----- Provided information
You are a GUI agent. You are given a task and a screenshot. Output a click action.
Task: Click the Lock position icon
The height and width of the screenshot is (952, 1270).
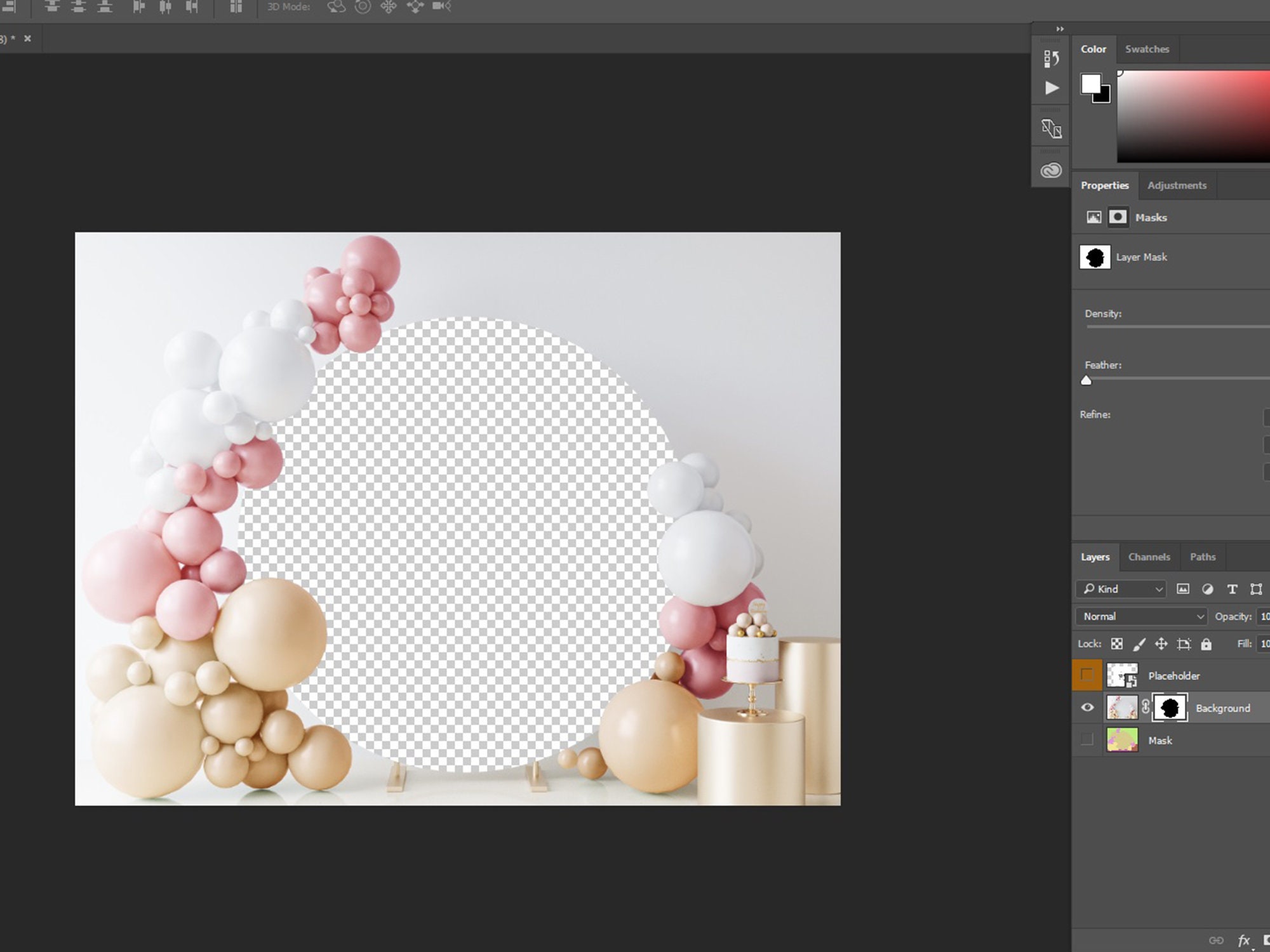[x=1161, y=644]
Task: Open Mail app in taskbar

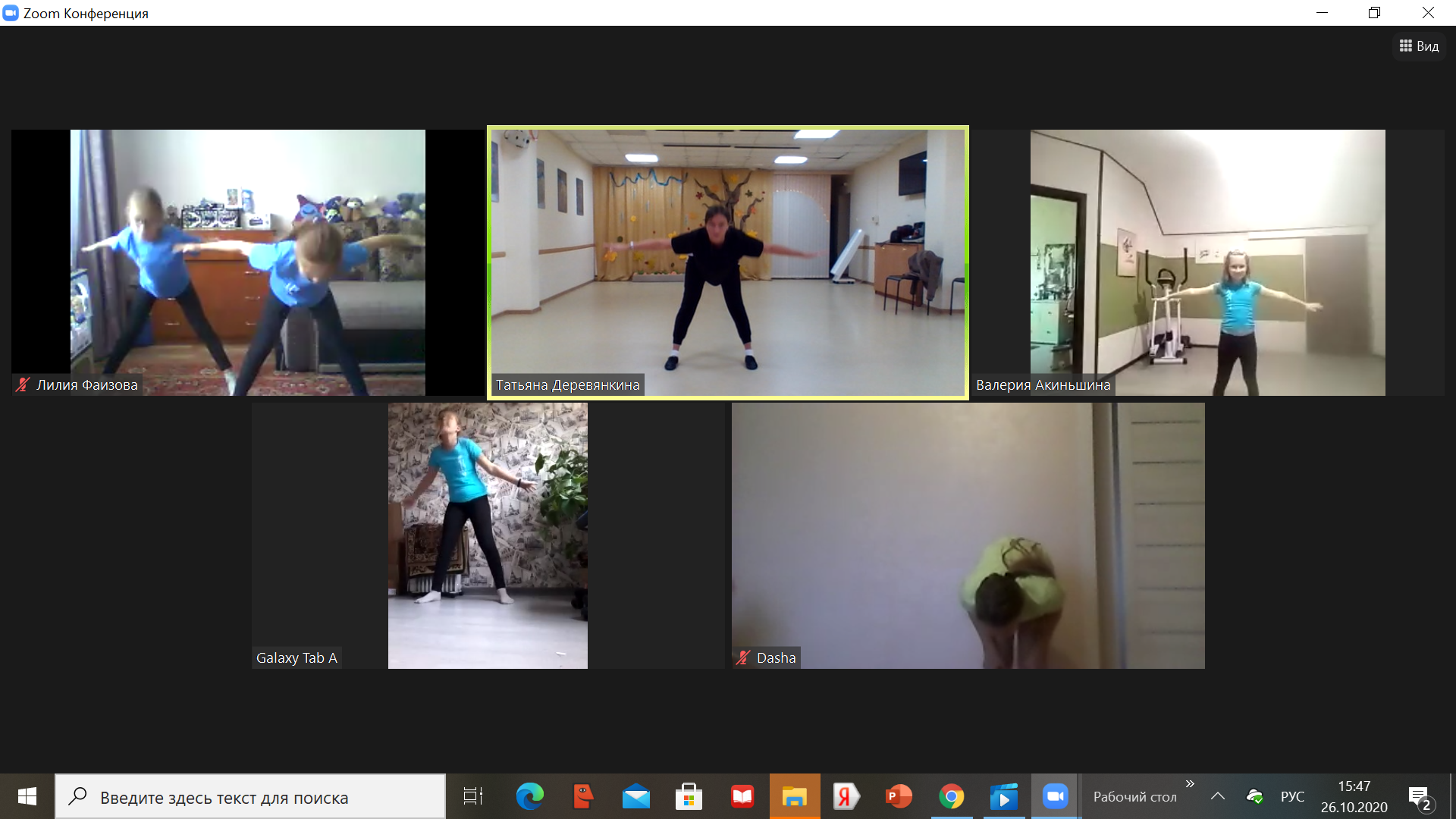Action: pos(635,796)
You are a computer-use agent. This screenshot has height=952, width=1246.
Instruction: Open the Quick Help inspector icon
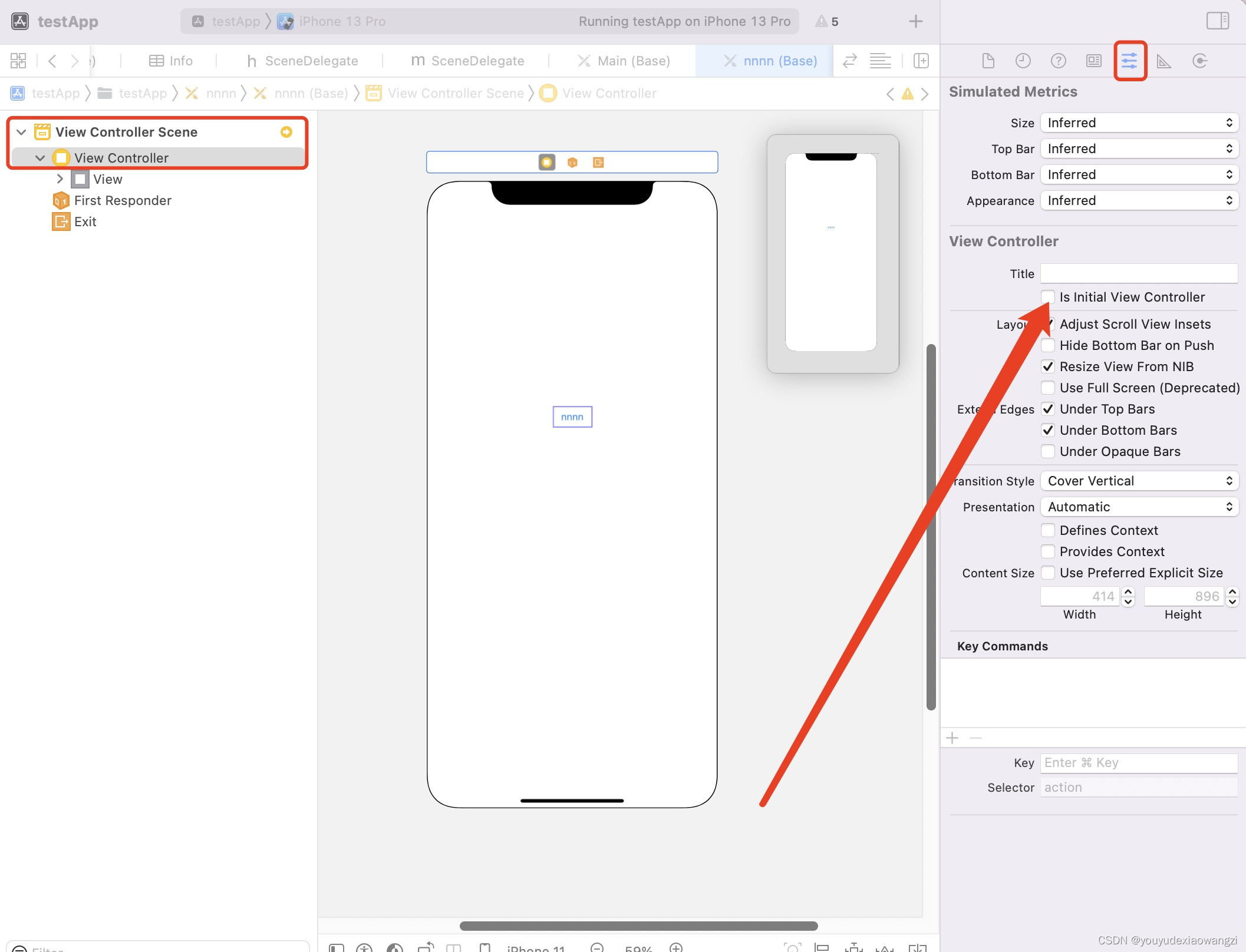1059,61
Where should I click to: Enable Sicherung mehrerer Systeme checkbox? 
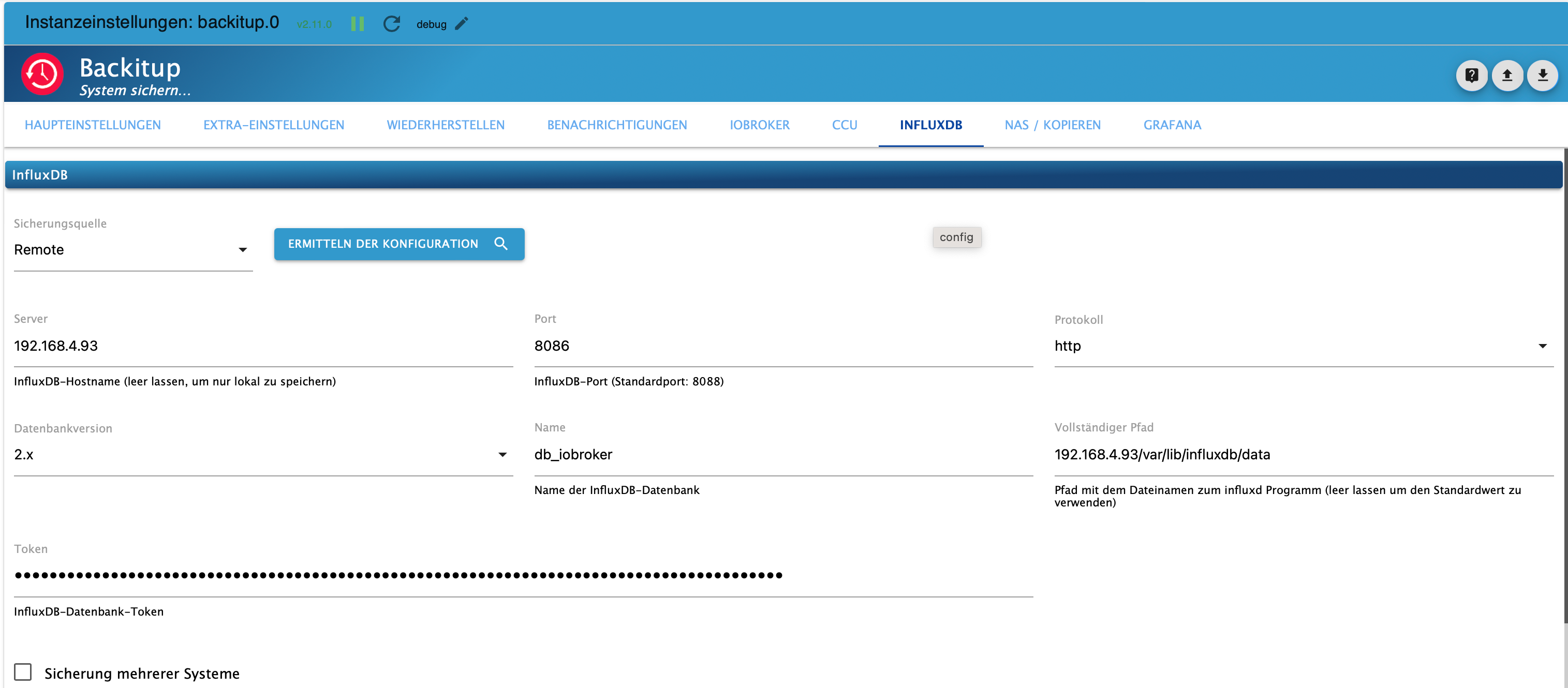[x=23, y=671]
----------
* What to work on
Using the listing above, set down exactly each line from the one containing "Task: Click the Lock position icon" through the final line, and leave out pictures.

* Result of the exercise
Task: Click the Lock position icon
The height and width of the screenshot is (952, 1270).
[x=1161, y=644]
Task: Open Mail app in taskbar

Action: pos(635,796)
You are a computer-use agent. This screenshot has height=952, width=1246.
Instruction: Open the Quick Help inspector icon
1059,61
Where should I click to: Enable Sicherung mehrerer Systeme checkbox? 
[x=23, y=671]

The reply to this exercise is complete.